When he was truly samurai, then he would forge the little brother to Well Drinker. The thought chilled him that the companion to Well Drinker might also have the same powers. He shook the thought away from him as a dog threw water from its pelt. No! That could not happen. It would be impossible for the elements to be brought together again in the same manner.

It was dark by the time they had reached the spot where earlier in the day Muramasa had made up his mind to go down into the lowlands. He didn't have to try and explain to Casca the reason for his change of mind. Both men felt more secure, if not as warm, with the choice of paths. Muramasa led the way through groves of elm and pine, often dismounting to rest his horse as well as his own buttocks. He took them on narrow tree shrouded paths that grew darker by the moment as the sun goddess, Ameratsu, sank into the burning sea.

When at last total darkness forced them to call a halt to their travel, it was with relief that both men gathered soft ferns with which to make their beds for the night around a small sheltered campfire.
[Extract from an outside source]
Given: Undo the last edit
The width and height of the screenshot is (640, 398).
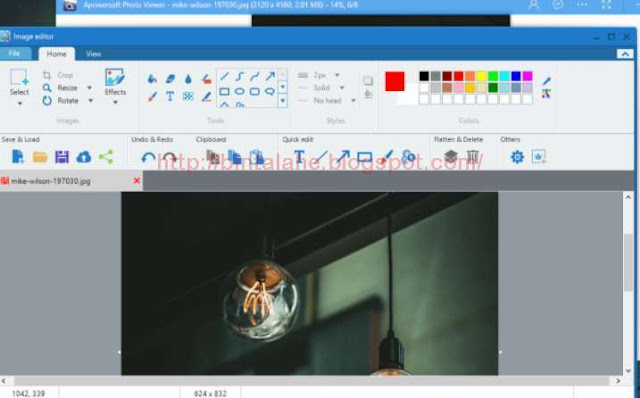Looking at the screenshot, I should coord(148,157).
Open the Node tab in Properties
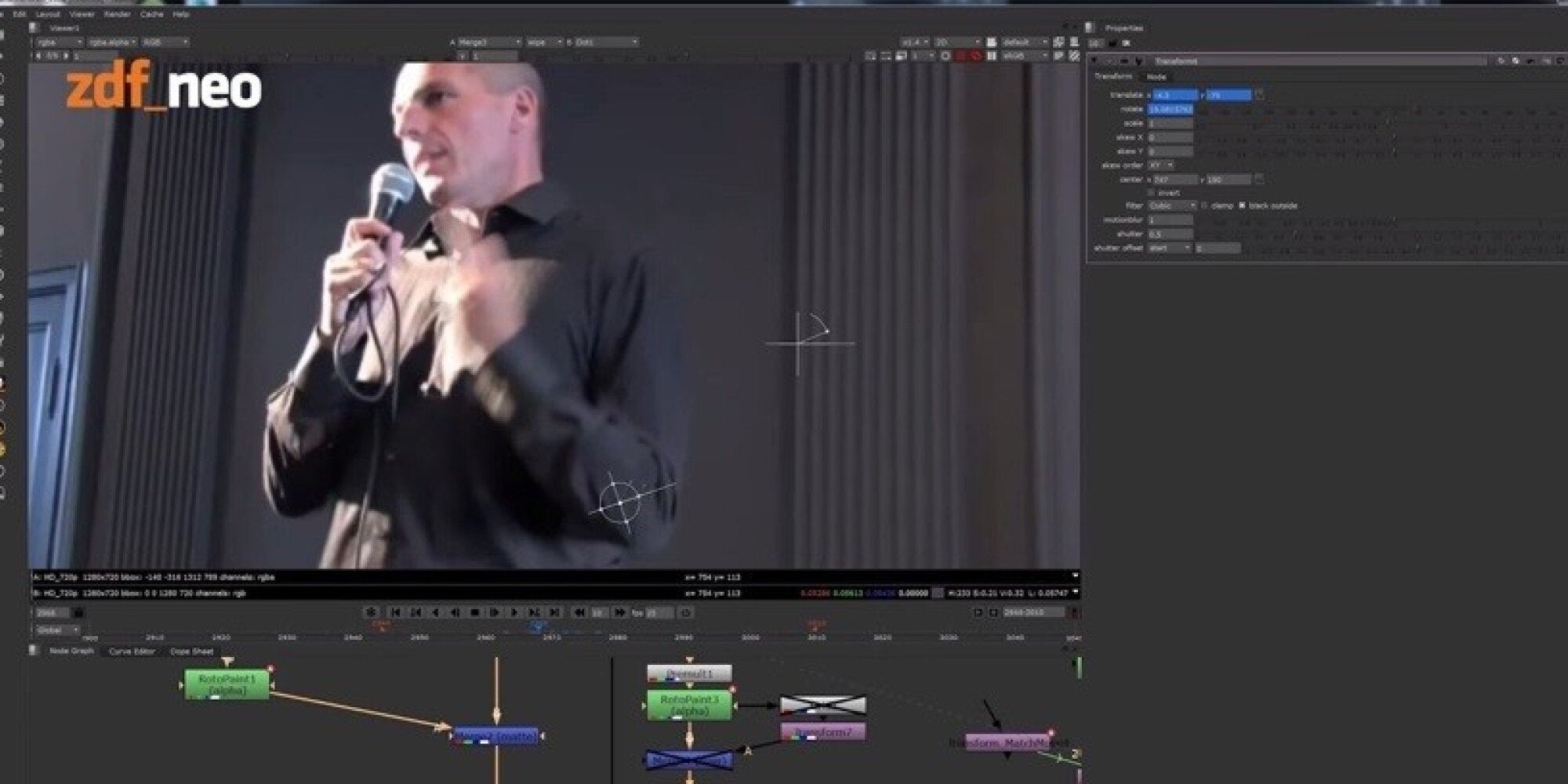This screenshot has height=784, width=1568. pyautogui.click(x=1156, y=77)
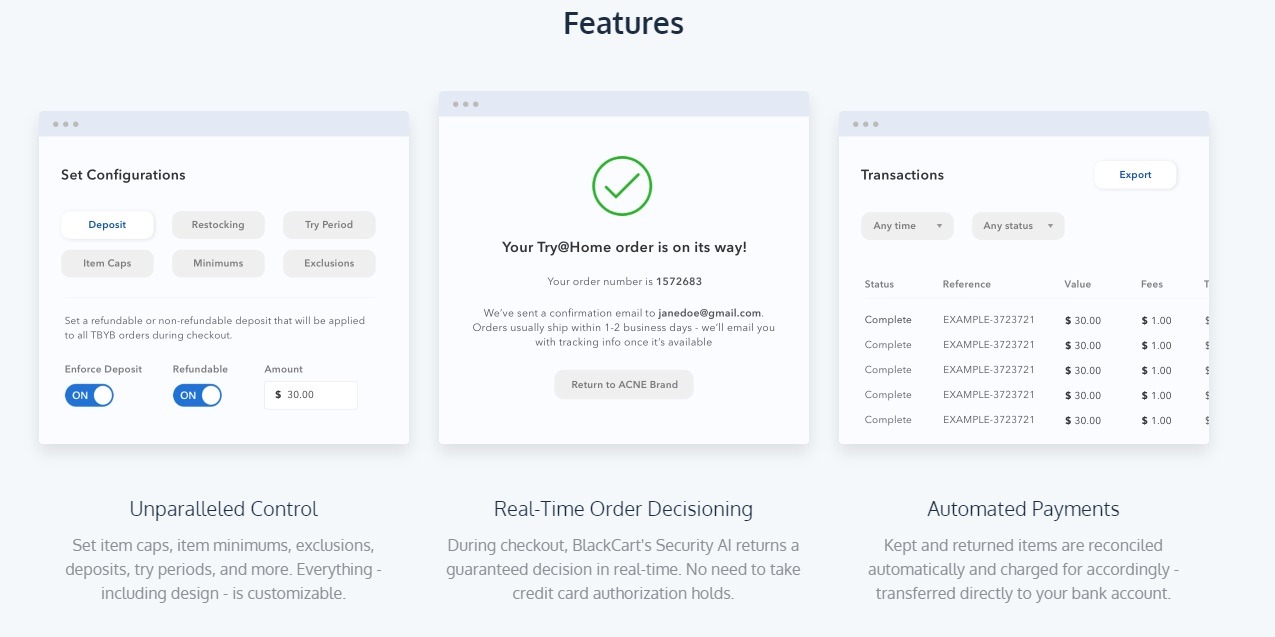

Casca was tired and knew that Muramasa had to be emotionally drained, though he made no complaint nor showed any overt sign of it. But Casca knew by the small lines at the corners of his eyes and the way the mouth and shoulders set that the man was exhausted. Shaking his head in confusion, he knew only one thing for certain, that life around Muramasa was always very exciting. In the short time he had known him, they had killed seven men. He had the uneasy feeling that that was just the introduction to whatever play Muramasa had in mind.

Muramasa was indeed tired, but he could make no complaint, nor show any sign of weakness. That was not permitted. Leaning on his elbow, he glanced at the barbarian Casca. What did he think of the events of the past weeks? The scarred man was not unlike himself in many ways. He never
complained and was certainly a fierce fighter, though his style was a bit crude and in need of refinement. All he had been able to find out was that he had come from far away and was not a member of the tribe of pale red creatures who lived north in the farthermost part of Honshu and Hokkaido, the people called the Ainu.

What could he tell this
gaijin
that might make him understand of the terrible hunger within his soul to be samurai. To wear the
dai-sho
in his own right, to have sons after him who would be samurai. How could this large gray eyed animal know that in these sacred islands of the gods only the samurai were human? Yet he knew that was not right. He felt, he hungered, and he had pride, but he was not samurai. And now he had this other
kami
– or was it
ikiryo?
– an evil spirit, riding him. Well Drinker, what had he done to deserve such a karma? To be burdened with a large ugly barbarian and a cursed sword.
Aiie!
It was too much for him. He would find a shrine and speak to the wise men there. Until then all was in the hands of the gods, all homage to Amida Bhudda.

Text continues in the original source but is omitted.